::: Records shown :::

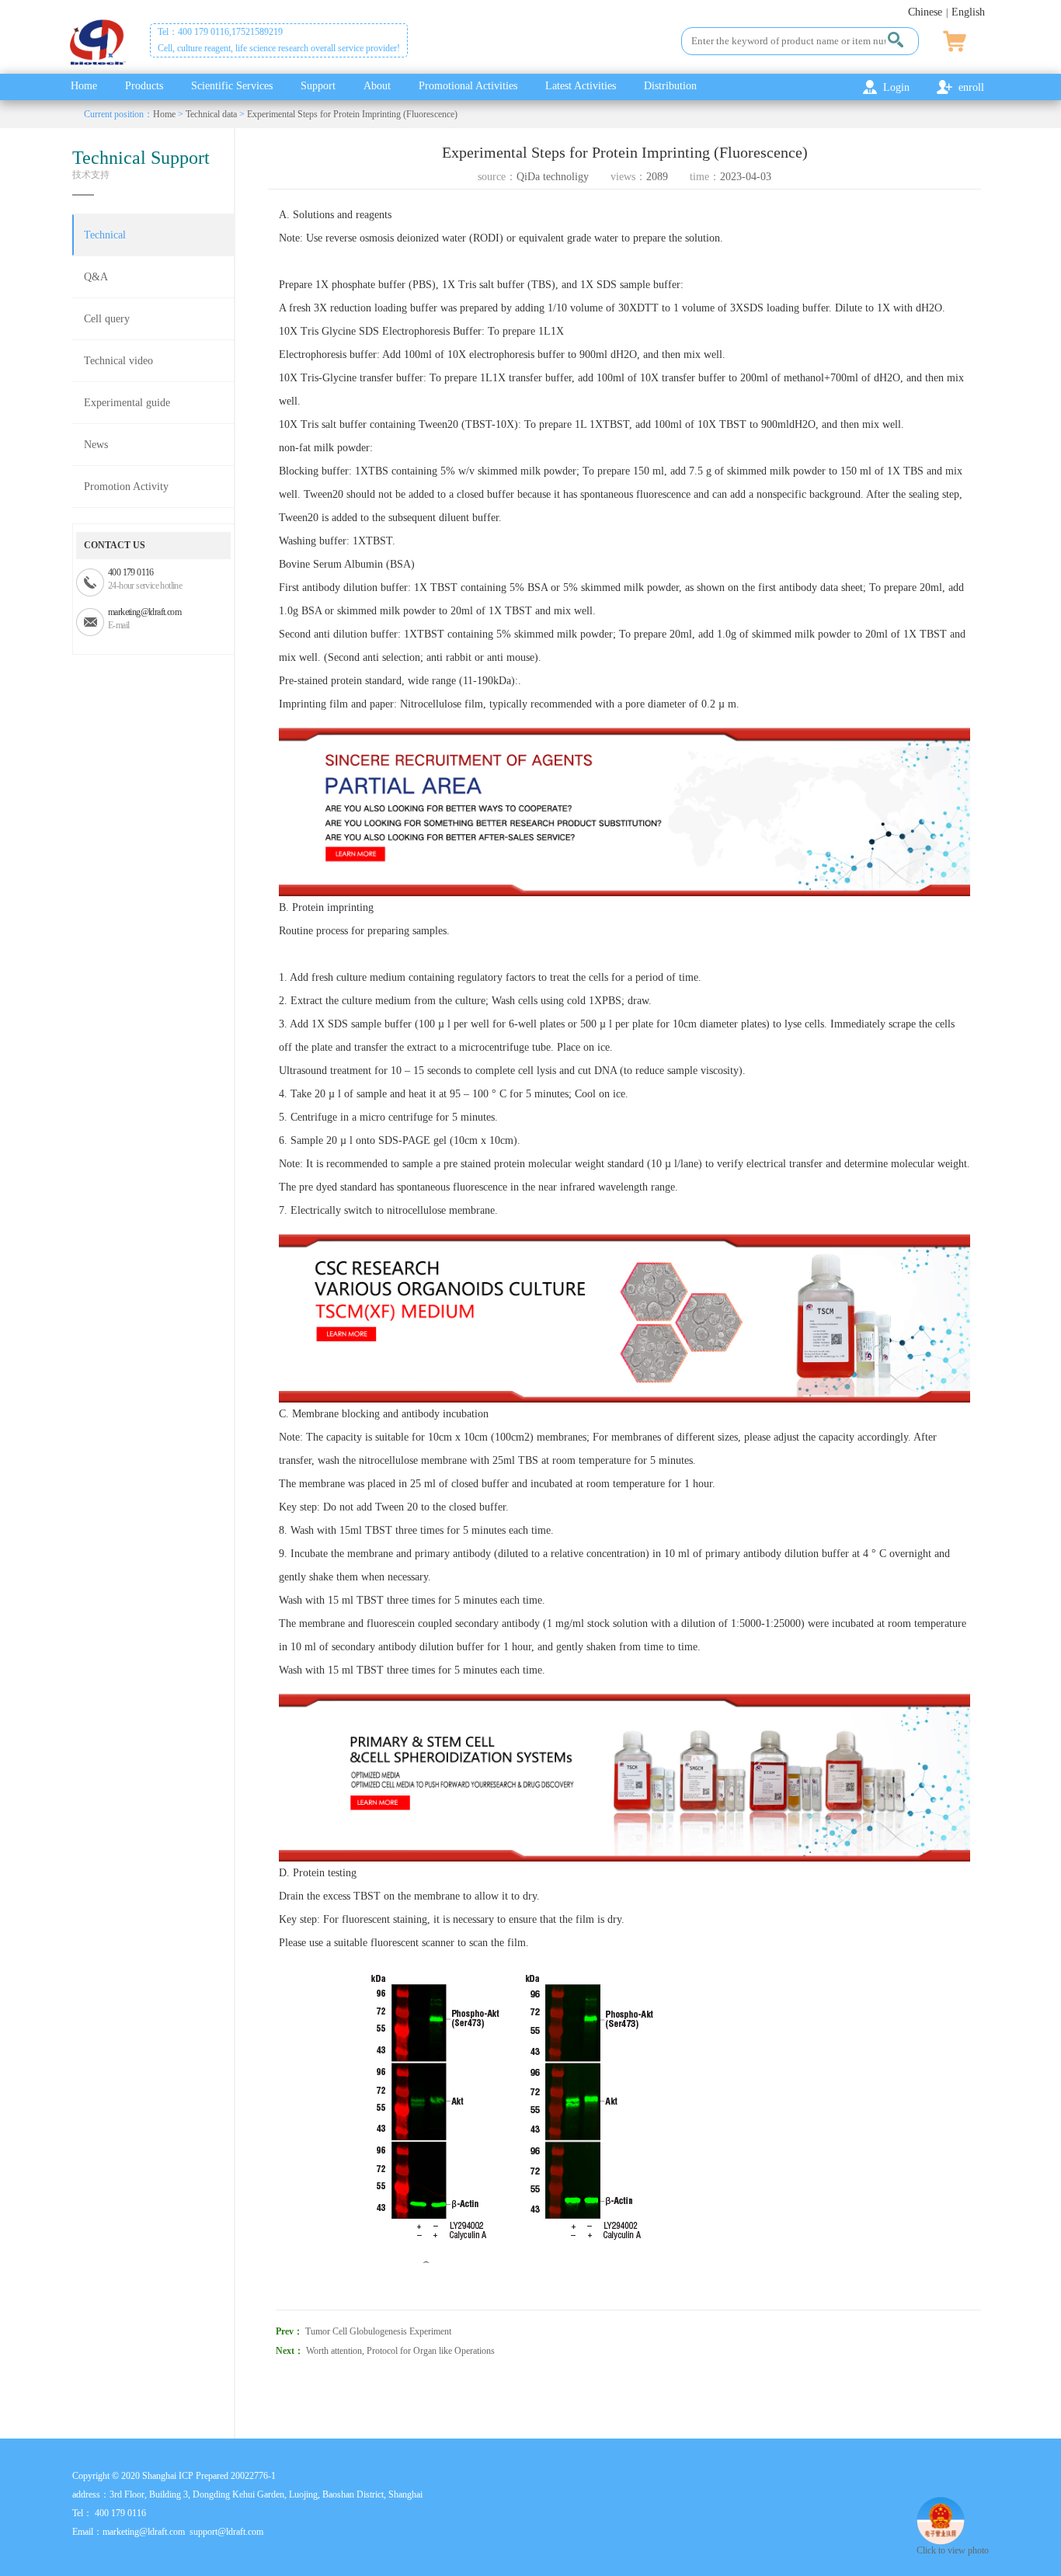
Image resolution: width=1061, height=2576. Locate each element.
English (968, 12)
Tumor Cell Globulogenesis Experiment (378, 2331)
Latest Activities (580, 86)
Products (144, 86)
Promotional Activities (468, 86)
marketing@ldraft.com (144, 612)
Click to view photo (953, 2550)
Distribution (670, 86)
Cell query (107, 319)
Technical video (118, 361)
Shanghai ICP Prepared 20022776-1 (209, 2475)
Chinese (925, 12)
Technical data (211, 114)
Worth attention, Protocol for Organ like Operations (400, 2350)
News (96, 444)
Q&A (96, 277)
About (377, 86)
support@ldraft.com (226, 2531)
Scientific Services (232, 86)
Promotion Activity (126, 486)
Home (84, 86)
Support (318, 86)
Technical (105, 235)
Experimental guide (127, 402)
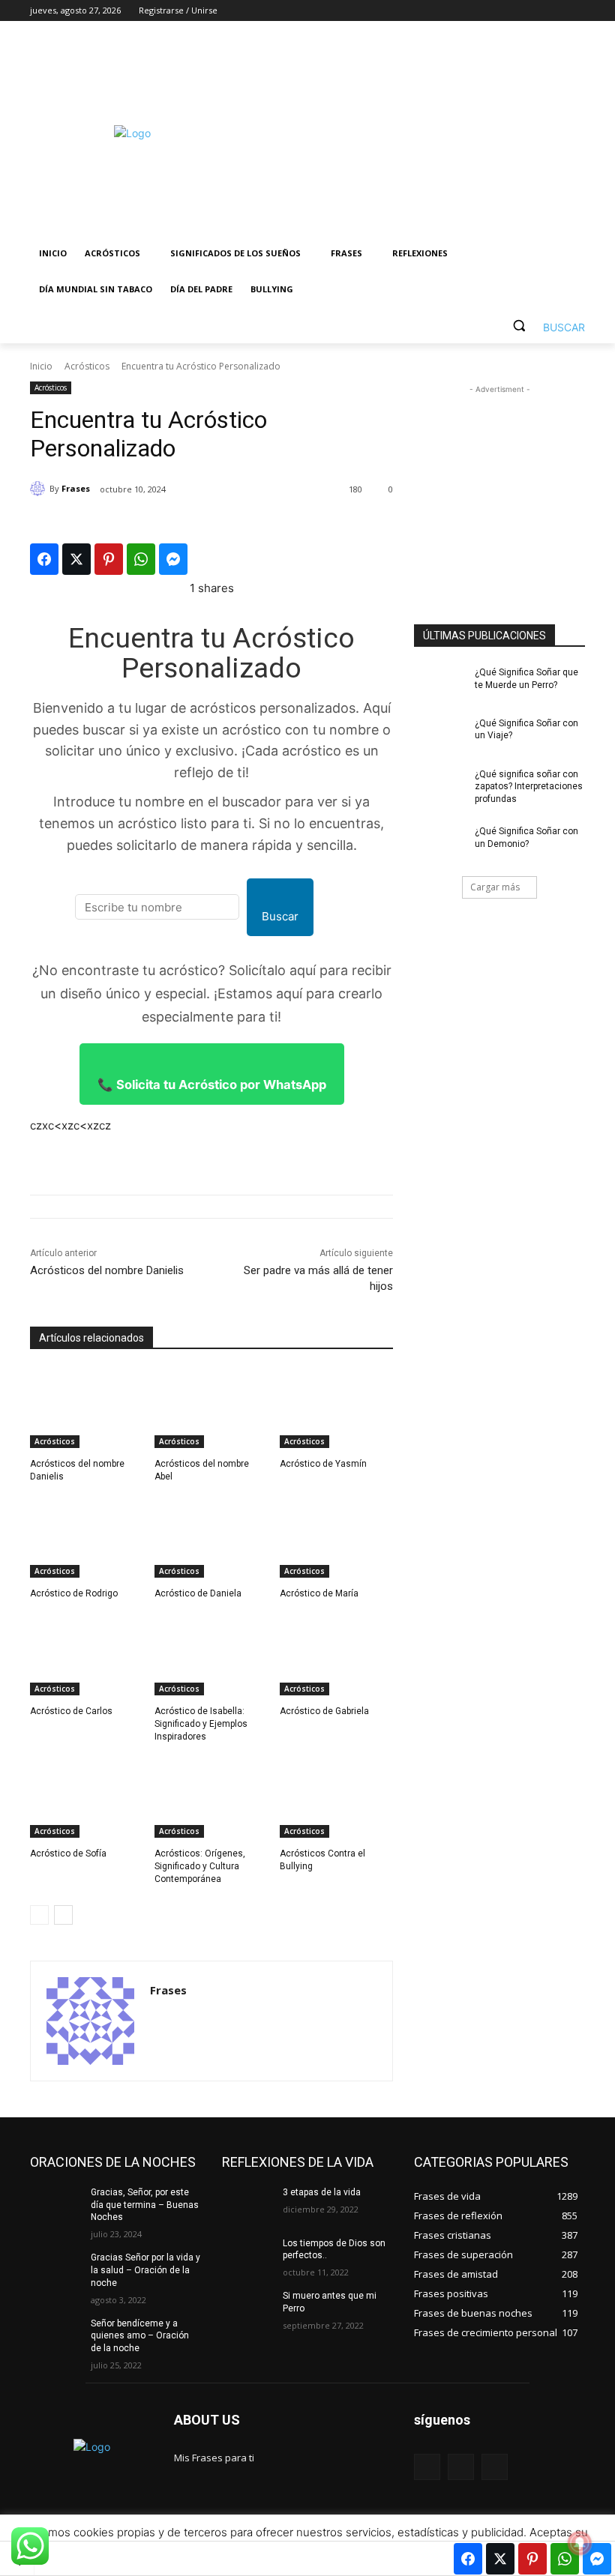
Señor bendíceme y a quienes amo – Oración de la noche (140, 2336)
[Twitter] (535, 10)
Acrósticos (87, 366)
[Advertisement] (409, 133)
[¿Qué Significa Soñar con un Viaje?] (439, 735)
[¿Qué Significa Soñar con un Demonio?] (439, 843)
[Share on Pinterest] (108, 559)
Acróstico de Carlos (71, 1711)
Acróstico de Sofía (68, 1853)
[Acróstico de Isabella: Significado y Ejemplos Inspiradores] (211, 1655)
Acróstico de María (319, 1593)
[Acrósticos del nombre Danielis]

:::

- Exercise prompt -
In the records above, find the line with "support@ldraft.com (226, 2531)". Print exactly from there through the line with "Acróstico de Carlos (71, 1711)", minus the pictures.

- Response to this exercise -
support@ldraft.com (226, 2531)
Scientific Services (232, 86)
Promotion Activity (126, 486)
Home (84, 86)
Support (318, 86)
Technical (105, 235)
Experimental guide (127, 402)
Señor bendíceme y a quienes amo – Oración de la noche (140, 2336)
[Twitter] (535, 10)
Acrósticos (87, 366)
[Advertisement] (409, 133)
[¿Qué Significa Soñar con un Viaje?] (439, 735)
[¿Qué Significa Soñar con un Demonio?] (439, 843)
[Share on Pinterest] (108, 559)
Acróstico de Carlos (71, 1711)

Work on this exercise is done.